Le conflit éternel prend tout son sens par le biais du mouvement. (Photo : Bassam Al-Zoghby)
Entre faiblesse et puisance, vrai et faux, péché et bienfait, Satan ou Dieu … le choix semble facile, une hypothèse trompeuse. Comme le dit l’auteur italien Ferdinando Galiani : « Tels sont tous les problèmes humains : tout est mêlé de bien ou de mal ».
Une vérité éternelle qui se pare de 1 000 facettes sur la terre. Dans Aacham Ibliss (espoir du diable), le chorégraphe et metteur en scène, Monadel Antar, reprend cette dualité éternelle, puise dans l’actualité et dans les textes littéraires du monde entier, afin de représenter un spectacle riche de danses en duo et de scènes dramatiques aux discours chargés. Le tout baigne dans le chant populaire et la musique soufie.
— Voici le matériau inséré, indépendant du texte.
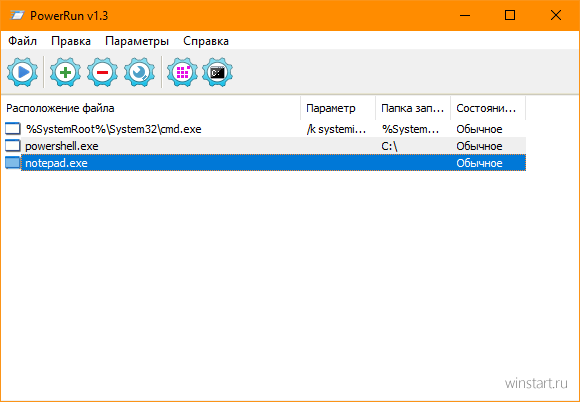Click the Папка зап... column header
This screenshot has height=402, width=580.
coord(413,108)
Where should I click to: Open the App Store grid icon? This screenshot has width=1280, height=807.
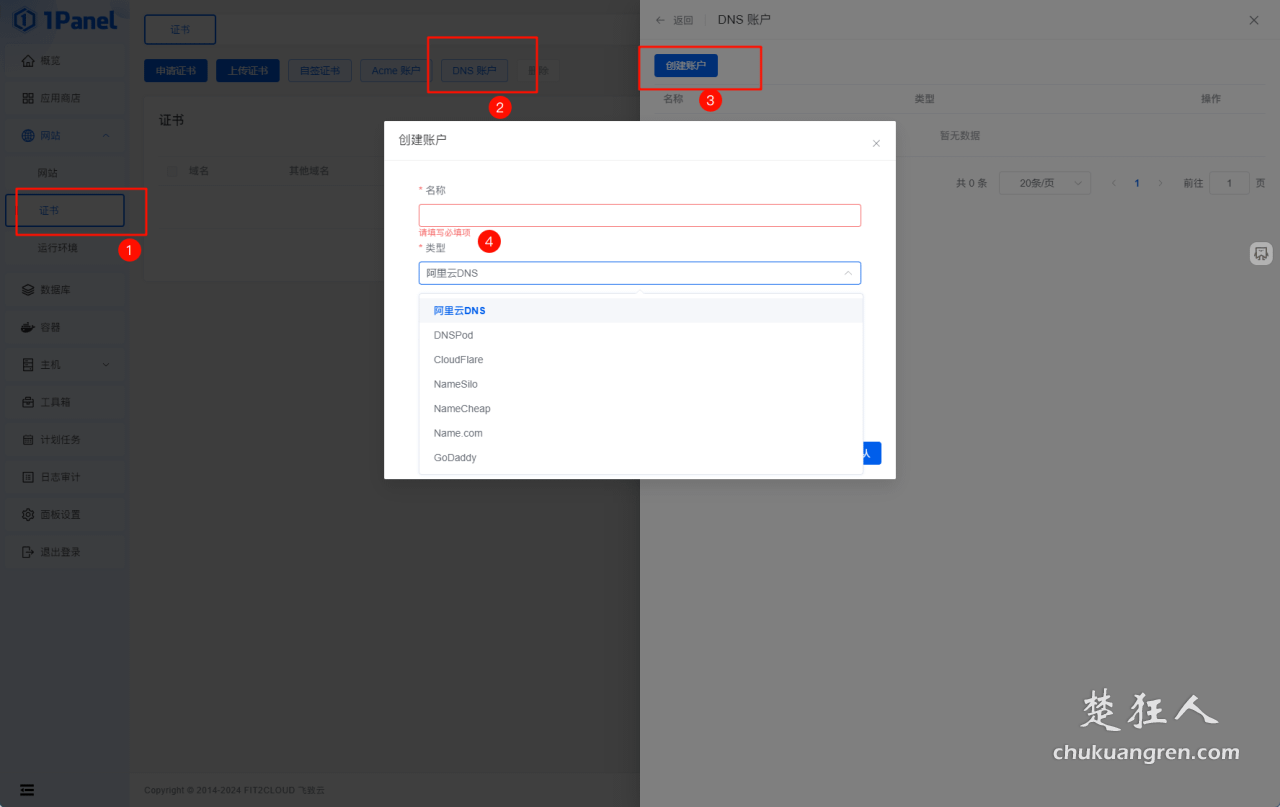click(28, 98)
Antar reflète un souci d’imprégner la danse contemporaine d’un air local et purement égyptien. Le décor et l’éclairage, signés Amr Al-Achraf, s’avèrent assez significatifs. Le décor composé de barreaux, en arrière plan, fait allusion à une prison entourant les danseurs. Derrière ces barreaux, la peinture d’un être humain aux détails estompés. Il se présente plutôt dans un mouvement libérateur, partant dans tous les sens. Quant au jeu de lumière, malgré sa connotation traditionnelle, les couleurs accentuent l’effet du décor, offrant une scénographie réussie.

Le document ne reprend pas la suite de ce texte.